To one veteran newsman, they don't make conventions like they used to

It sounded the same, it looked the same, it smelled the same -- but it was not the same. Looking down from the dizzying heights of the southwest corner of the Joe Louis Arena at the Republican National Convention that is out to save the nation from the despicable Democrats, a reporter noted the jammed grandstands, the deafening music, the banners, the bunting, and the program that included the Saginairies drum and bugle corps (128 boys and girls ranging in age from 11 to 21).

Yes, everything was running true to form in one of the gaudiest folk carnivals that America has invented. The 10,000 members of the news media, including Karen Schadow and Diane Cates, who wrestle a 50-pound ABC camera and battery pack in competition with their male rivals, after days of waiting finally seemed to have something real to cover. Former President Gerald Ford was just ready to make the big speech of the opening day.

But the veteran observer of such affairs, whose experience predates the electronic-media era, found something missing.

It was not just that photographers do not use flash pans anymore and that even bulbs now are yielding to portable klieg lights; it was not that interminable candidates' parades around the hall like competitive Indian war dances are discontinued to save television time; no, it was not that convention halls are air-conditioned today, ending the inconceivable heat, smoke, and stench that made the misty upper balcony gallery crowd in Philadelphia stamping "We want Willkie" look like a distant swarm of hiving bees clinging to the rafters.

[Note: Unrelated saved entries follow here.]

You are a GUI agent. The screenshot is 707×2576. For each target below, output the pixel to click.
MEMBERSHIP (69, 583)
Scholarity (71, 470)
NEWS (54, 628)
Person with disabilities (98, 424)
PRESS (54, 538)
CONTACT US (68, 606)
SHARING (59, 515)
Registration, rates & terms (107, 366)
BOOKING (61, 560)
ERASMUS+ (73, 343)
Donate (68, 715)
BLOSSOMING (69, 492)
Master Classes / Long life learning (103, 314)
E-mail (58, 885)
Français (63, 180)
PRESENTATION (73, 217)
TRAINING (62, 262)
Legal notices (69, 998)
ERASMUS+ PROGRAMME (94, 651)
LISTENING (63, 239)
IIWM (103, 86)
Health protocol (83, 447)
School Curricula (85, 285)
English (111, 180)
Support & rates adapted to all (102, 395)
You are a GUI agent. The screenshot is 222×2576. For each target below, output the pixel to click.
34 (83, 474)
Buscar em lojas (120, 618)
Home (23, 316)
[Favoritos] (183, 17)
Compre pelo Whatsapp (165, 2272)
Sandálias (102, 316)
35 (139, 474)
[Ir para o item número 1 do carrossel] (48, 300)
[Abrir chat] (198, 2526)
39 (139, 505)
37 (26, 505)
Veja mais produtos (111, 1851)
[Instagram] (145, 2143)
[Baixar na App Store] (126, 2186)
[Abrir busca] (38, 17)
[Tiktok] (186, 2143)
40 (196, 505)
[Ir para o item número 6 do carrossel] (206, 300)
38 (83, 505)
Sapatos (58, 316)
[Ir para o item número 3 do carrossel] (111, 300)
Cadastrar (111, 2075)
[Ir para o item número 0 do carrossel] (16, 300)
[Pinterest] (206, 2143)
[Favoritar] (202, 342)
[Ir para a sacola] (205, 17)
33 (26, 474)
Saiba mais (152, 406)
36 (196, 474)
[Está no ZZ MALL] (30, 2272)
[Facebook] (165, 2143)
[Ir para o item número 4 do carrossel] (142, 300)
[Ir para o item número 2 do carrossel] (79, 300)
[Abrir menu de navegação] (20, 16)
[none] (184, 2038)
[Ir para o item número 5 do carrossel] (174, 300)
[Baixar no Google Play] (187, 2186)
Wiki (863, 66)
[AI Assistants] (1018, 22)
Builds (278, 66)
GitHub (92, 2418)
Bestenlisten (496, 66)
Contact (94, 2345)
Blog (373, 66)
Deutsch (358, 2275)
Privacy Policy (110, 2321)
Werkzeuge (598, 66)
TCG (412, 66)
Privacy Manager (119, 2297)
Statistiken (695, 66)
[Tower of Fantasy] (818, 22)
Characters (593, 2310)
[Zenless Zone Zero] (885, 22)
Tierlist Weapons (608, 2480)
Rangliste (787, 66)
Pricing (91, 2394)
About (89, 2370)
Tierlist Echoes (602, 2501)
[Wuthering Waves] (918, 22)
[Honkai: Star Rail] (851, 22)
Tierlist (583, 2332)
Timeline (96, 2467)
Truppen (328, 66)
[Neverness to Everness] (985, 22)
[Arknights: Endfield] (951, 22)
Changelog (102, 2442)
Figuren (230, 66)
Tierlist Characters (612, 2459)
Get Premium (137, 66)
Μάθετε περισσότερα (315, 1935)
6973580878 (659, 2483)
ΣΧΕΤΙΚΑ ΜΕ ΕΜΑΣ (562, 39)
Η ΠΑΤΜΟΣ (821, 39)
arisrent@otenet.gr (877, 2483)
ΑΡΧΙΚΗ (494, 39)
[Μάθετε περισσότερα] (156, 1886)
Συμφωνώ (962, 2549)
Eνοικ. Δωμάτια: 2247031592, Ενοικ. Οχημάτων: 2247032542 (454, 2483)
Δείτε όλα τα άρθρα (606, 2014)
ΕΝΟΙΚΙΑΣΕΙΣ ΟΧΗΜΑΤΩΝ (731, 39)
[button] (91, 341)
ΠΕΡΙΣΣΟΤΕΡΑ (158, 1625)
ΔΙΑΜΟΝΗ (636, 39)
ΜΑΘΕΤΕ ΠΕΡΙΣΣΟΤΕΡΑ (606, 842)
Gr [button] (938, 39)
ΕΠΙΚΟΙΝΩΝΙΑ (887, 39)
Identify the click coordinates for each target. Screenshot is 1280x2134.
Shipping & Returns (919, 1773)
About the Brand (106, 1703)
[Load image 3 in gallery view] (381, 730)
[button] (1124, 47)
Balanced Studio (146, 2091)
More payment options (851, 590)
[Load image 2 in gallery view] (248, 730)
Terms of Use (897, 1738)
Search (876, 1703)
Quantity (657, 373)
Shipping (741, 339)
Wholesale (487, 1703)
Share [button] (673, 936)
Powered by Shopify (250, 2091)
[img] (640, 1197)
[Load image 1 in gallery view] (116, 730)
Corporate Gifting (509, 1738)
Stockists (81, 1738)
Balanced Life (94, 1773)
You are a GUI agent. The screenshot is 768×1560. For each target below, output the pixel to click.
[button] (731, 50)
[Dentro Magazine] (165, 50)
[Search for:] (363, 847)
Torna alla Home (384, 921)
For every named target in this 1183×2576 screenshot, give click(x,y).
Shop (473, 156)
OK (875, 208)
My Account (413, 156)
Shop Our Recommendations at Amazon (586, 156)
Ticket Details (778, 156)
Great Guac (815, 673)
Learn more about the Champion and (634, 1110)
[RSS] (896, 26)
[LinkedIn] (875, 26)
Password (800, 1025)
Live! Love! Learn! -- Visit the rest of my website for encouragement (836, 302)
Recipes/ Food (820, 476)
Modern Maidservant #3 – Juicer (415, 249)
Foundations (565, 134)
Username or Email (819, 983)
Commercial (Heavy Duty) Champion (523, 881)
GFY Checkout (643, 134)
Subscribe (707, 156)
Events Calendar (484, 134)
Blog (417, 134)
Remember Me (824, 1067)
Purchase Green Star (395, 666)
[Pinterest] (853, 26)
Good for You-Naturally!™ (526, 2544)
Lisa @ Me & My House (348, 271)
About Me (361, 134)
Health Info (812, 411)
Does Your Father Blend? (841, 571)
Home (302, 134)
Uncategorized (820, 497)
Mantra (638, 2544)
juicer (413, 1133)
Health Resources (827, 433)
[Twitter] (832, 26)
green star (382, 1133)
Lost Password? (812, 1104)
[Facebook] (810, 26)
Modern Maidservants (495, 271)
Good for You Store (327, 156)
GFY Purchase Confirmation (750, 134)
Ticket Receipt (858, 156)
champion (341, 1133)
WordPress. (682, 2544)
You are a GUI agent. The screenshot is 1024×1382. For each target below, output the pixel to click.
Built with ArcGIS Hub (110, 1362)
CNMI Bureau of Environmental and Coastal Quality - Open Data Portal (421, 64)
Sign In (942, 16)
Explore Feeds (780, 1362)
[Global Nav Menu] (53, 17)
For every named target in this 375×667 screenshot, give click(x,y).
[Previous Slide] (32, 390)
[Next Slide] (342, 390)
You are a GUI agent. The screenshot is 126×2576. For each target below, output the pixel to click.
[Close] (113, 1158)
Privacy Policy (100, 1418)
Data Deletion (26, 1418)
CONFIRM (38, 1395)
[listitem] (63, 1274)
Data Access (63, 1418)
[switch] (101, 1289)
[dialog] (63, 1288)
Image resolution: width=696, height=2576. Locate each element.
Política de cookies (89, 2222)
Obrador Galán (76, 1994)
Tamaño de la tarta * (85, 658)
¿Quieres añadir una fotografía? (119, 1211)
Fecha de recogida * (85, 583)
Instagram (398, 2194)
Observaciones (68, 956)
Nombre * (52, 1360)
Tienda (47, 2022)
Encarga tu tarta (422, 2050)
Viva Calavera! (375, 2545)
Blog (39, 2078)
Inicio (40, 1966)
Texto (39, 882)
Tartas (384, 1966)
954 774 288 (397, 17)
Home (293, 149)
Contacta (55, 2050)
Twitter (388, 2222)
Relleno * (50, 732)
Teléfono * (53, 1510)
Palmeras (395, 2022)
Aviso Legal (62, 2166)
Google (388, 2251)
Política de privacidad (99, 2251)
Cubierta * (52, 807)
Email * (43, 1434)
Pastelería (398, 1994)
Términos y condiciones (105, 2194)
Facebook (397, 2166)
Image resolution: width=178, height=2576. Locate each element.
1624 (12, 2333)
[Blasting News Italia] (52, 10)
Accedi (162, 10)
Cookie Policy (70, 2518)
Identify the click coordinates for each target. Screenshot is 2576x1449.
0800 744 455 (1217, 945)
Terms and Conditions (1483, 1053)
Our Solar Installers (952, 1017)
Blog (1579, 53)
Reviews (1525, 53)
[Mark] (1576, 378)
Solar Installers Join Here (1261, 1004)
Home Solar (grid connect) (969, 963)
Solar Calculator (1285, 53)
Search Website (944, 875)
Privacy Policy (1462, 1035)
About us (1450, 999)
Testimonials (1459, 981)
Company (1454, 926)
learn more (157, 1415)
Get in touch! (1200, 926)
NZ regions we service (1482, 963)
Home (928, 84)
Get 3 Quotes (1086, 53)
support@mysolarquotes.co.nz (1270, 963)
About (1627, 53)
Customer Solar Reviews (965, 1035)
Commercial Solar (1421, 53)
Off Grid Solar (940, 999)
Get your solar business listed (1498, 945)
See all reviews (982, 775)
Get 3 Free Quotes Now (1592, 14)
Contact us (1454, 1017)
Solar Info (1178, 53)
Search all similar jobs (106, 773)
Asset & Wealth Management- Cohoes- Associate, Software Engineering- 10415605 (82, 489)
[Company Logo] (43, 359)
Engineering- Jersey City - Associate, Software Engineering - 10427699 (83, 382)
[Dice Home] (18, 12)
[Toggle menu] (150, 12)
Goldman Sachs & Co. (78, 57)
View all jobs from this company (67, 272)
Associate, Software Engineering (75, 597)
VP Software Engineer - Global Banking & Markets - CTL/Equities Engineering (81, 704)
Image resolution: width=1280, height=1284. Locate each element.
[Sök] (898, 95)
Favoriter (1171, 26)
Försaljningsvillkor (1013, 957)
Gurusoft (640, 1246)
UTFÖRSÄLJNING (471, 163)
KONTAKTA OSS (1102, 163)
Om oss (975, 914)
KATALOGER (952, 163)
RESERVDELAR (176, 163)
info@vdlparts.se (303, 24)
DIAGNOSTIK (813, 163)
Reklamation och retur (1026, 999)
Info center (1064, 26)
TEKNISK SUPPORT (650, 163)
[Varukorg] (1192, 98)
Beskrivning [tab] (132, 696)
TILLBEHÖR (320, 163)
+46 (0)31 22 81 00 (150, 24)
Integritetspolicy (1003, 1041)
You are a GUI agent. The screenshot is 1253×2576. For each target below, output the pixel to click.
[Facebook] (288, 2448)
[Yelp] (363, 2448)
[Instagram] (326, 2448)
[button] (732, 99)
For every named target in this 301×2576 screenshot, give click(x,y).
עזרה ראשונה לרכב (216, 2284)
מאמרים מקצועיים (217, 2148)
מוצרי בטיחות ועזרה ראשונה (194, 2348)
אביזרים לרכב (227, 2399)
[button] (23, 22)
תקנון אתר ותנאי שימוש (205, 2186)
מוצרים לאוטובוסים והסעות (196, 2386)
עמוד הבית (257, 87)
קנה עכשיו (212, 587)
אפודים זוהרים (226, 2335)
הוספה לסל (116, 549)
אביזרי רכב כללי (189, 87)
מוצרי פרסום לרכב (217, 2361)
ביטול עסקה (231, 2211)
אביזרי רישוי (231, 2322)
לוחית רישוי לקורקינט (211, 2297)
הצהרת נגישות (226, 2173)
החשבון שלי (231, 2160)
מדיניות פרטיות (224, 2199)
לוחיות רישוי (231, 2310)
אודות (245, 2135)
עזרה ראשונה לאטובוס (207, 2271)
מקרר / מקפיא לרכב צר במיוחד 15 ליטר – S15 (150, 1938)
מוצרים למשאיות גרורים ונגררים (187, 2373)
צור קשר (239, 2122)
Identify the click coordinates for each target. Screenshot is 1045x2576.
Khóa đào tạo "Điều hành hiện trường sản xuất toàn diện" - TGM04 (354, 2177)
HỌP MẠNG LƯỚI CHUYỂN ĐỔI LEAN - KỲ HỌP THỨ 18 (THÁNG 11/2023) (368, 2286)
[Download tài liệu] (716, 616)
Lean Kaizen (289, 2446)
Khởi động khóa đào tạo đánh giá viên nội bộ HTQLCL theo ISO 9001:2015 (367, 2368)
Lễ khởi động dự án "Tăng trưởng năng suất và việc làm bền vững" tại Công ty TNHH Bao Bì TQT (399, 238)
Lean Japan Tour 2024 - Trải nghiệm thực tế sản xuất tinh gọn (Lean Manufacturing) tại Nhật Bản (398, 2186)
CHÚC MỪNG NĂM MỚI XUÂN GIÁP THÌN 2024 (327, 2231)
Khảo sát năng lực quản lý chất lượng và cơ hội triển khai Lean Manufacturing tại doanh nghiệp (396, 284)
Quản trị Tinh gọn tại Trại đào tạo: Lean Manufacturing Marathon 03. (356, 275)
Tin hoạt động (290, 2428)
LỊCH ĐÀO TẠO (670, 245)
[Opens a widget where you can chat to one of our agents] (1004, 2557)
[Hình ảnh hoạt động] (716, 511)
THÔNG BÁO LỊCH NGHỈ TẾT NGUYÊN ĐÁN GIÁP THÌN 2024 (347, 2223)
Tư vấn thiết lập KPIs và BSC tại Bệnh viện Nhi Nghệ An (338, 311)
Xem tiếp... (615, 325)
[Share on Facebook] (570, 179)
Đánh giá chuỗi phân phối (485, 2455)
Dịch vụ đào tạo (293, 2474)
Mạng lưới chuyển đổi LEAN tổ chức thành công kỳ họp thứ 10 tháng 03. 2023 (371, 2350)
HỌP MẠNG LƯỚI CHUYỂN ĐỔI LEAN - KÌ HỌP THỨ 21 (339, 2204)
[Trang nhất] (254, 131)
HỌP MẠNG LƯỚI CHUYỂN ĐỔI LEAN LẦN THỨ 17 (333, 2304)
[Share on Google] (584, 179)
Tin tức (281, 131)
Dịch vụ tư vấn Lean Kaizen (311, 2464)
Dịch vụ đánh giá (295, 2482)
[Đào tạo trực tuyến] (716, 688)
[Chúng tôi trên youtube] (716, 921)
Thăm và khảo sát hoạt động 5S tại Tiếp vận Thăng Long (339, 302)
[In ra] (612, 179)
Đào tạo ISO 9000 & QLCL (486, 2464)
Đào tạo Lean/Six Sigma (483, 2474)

What then is lacking in Detroit?Why, nothing much -- just suspense! It is a sporting event with only one runner in the race.

In the past it has been dull like that when an incumbent president was certain to be renominated, and they had to fill in the convention crevices with make-believe. FDR's three renominations come to mind.

But in this year, in the troubled city of Detroit, with the triple dangers of unemployment, inflation, and foreign aggression agitating the nation, the mechanism of the new primary system has let us know weeks in advance that Ronald Reagan would be nominated. In the old days all those rival candidacies with different styles and panaceas would contest to the final electrifying minute on the convention floor. This year, the Republicans have skillfully husbanded their only suspenseful resource, the vice-presidency, and spread the uncertainty for as long as they can.

It is an important job; yet never have so many speculated so much over so little.

There is suspense in Detroit, but it is of a different kind. It does not lend itself to electronic media. It cannot be easily visualized.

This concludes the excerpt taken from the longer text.